In this case, reasonable jurists would not debate the denial of Artis's § 2255 Motion or conclude that the issues presented are adequate to deserve encouragement to proceed further. See Miller-El v. Cockrell, 537 U.S. 322, 327 (2003) (citing Slack, 529 U.S. at 484). Accordingly, it is recommended that a certificate of appealability be denied upon the District Court's entry of its final order in this matter.
IV. CONCLUSION AND RECOMMENDATIONS
For the reasons stated herein, IT IS RECOMMENDED that:
(1) Defendant Artis's Motion under 28 U.S.C. § 2255 to Vacate, Set Aside, or Correct Sentence by a Person in Federal Custody (R. 95) be denied;
(2) a Certificate of Appealability be denied by the District Judge in conjunction with the Court's entry of its final order in this matter;
(3) Judgment in favor of the United States be entered contemporaneously with the District Court's entry of its final order; and,
(4) this action be stricken from the active docket of the Court.

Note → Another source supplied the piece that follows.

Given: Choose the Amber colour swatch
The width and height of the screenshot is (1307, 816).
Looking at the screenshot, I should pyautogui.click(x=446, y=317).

The Court directs the parties to 28 U.S.C. § 636(b)(1) for appeal rights and mechanics concerning this Report and Recommendation, issued under subsection (B) of the statute. See also Rules Governing Section 2255 Proceedings, Rule 8(b). Within fourteen (14) days after being served with a copy of this Report and Recommendation, any party may serve and file specific written objections to any or all findings or recommendations for determination, de novo, by the District Court. Failure to make a timely objection consistent with the statute and rule may, and normally will, result in waiver of further appeal to or review by the District Court and Court of Appeals. See Thomas v. Arn, 474 U.S. 140 (1985); United States v. Walters, 638 F.2d 947, 950 (6th Cir. 1981).
Dated this 27th day of December, 2016.